As Nellie Elliot Price of Unionville started to sit down at the small table for four in the kitchen, she said "honey, I know I am going to cry because even though it happened a long time ago, I still cry my eyes out. I remember him telling me in a letter that he had not had taken his combat boots off nor had a bath in two weeks. He said that his feet were aching." She said that she felt so bad that her child's feet were hurting because of his athlete's foot and there was absolutely nothing she could do to help. She said that his feet really hurt him a lot.
Even though twenty three years had passed since the Army told her that her son, Staff Sergeant Charles Mitchell Price, had died in Vietnam, the emotions are as fresh for her as they were the day she learned that her son had been killed.
Staff Sergeant Price was born in Monroe, North Carolina even though his father Staff Sergeant Louie Price was a career soldier in the military and they did not live in Monroe. Nellie stated that she had each one of her three children in Monroe because she had heard that they were mean in the military hospitals so she came home to have her three children. She later learned that the rumor she heard about military hospitals was untrue.
Nellie fondly remembers when Charles would put his father's army boots and hat on and running around the house playing soldier. She said that he loved to play army and he wanted to be a soldier when he grew up.
Staff Sergeant Price attended Benton Heights Elementary School and Monroe High School. He did not like school and wanted to join the Army.
She had to sign for him to go into the Army because he was only seventeen but she knew that was what he wanted to do. He entered the military in 1964 and completed his basic training at Ft Gordon in Georgia. The Army assigned him to Germany, then to Korea, and finally to Vietnam. He served his tour in Vietnam of four years, then left the military, and went home.

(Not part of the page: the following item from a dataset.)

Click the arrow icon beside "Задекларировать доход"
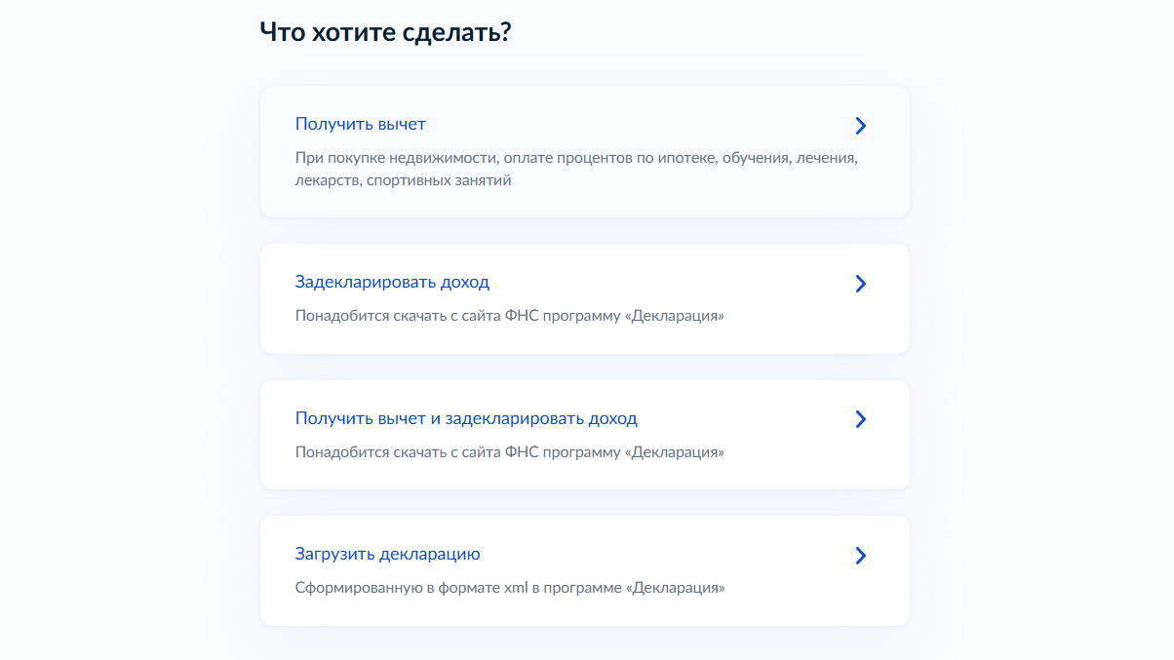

He worked for two years as fireman for the Monroe Fire Department however he became unhappy when his marriage broke up. He told his mother one day that he was going to see a military friend in Florida. She pleaded with him not to go because she knew that his friend would convince him to re-enlist in the military and she would never see him again. She said that she cried and cried and no one in her family really understood because she knew deep down in her heart that she would never see him again. She was right.
He re-enlisted in Florida and the Army assigned him to Korea and after six months he was sent to Vietnam for a second tour of duty. Staff Sergeant Price died six months after returning to Vietnam.
Nellie received a letter from her son just before he died on January 7, 1971, giving her a list of what he wanted her to cook for the coming Christmas "because there was no doubt in his military mind that he would be home for Christmas". His list included turkey, dressing, sweet potato pie, and chocolate pie.
Staff Sergeant Price also told her in the last letter she received from him, that his platoon was going to the Cambodian border.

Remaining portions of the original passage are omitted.